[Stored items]
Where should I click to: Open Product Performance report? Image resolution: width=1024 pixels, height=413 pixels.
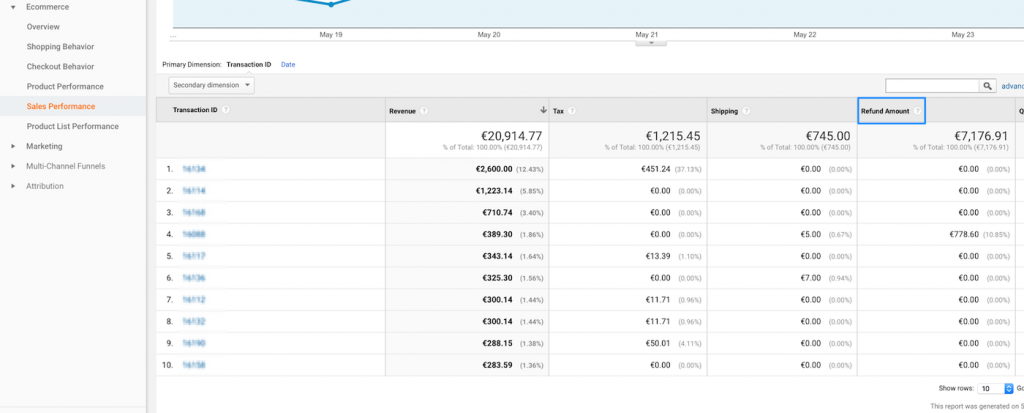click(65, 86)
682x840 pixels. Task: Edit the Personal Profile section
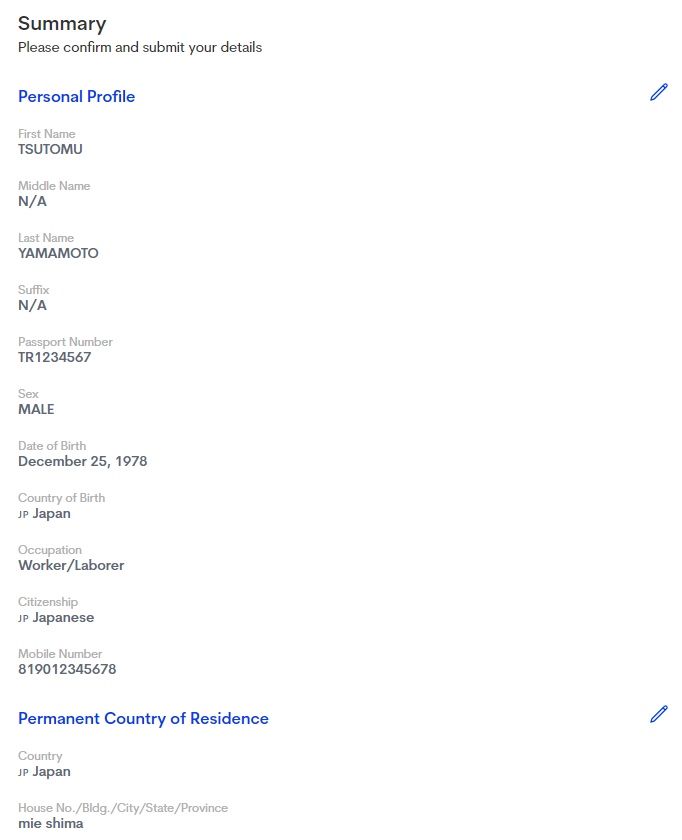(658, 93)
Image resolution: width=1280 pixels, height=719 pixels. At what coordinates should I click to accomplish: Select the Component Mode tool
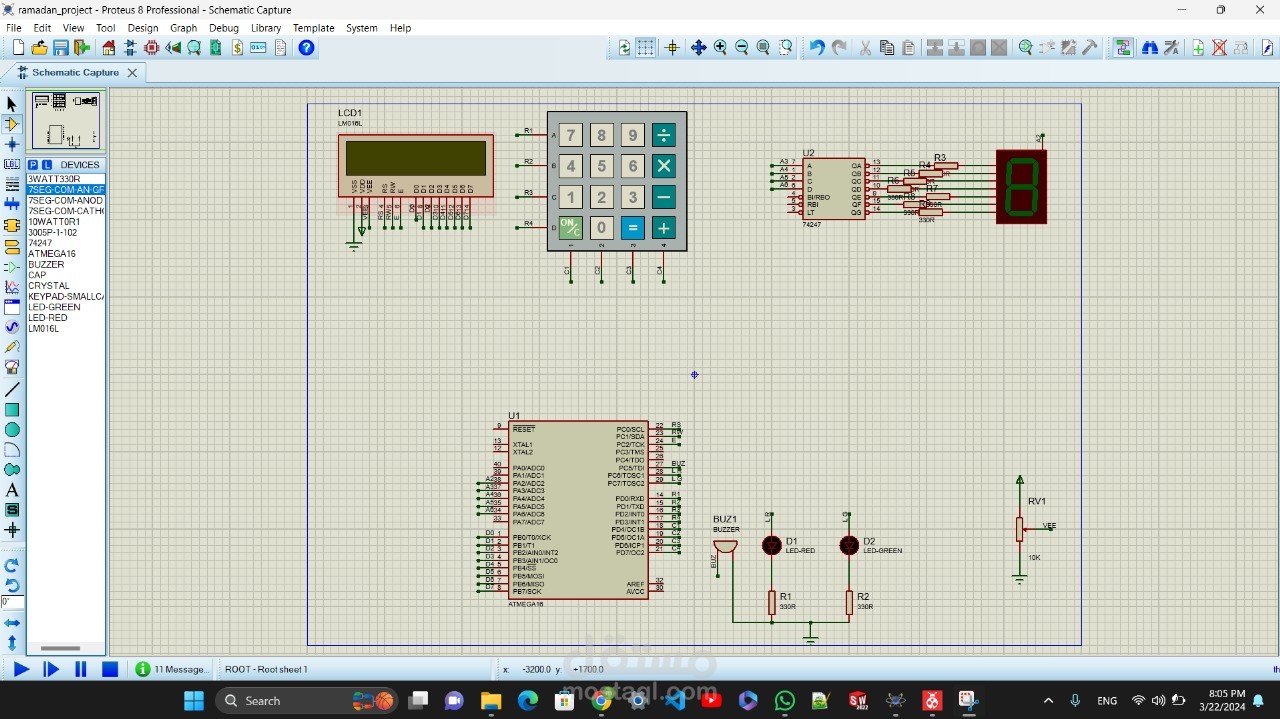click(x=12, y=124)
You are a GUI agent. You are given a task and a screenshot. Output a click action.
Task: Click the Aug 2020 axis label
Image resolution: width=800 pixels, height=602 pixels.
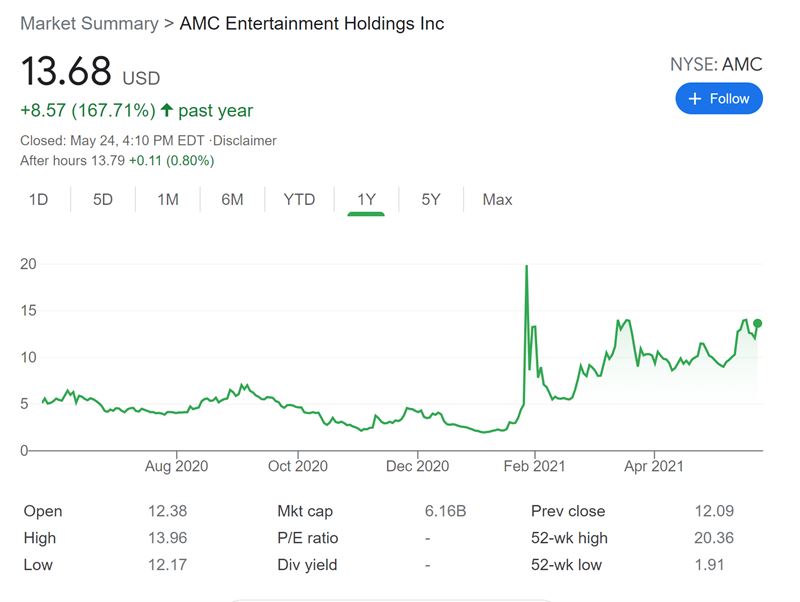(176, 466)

### Work to be completed
The copy should hold every entry above word for word and none of the pictures.

### Answer section
Where should I click to: Open Product Performance report? Image resolution: width=1024 pixels, height=413 pixels.
click(65, 86)
682x840 pixels. Task: Edit the Personal Profile section
(658, 93)
Image resolution: width=1280 pixels, height=719 pixels. At what coordinates should I click to accomplish: Select the Component Mode tool
click(x=12, y=124)
You are a GUI agent. You are given a task and a screenshot. Output a click action.
Task: Click the Aug 2020 axis label
Image resolution: width=800 pixels, height=602 pixels.
(176, 466)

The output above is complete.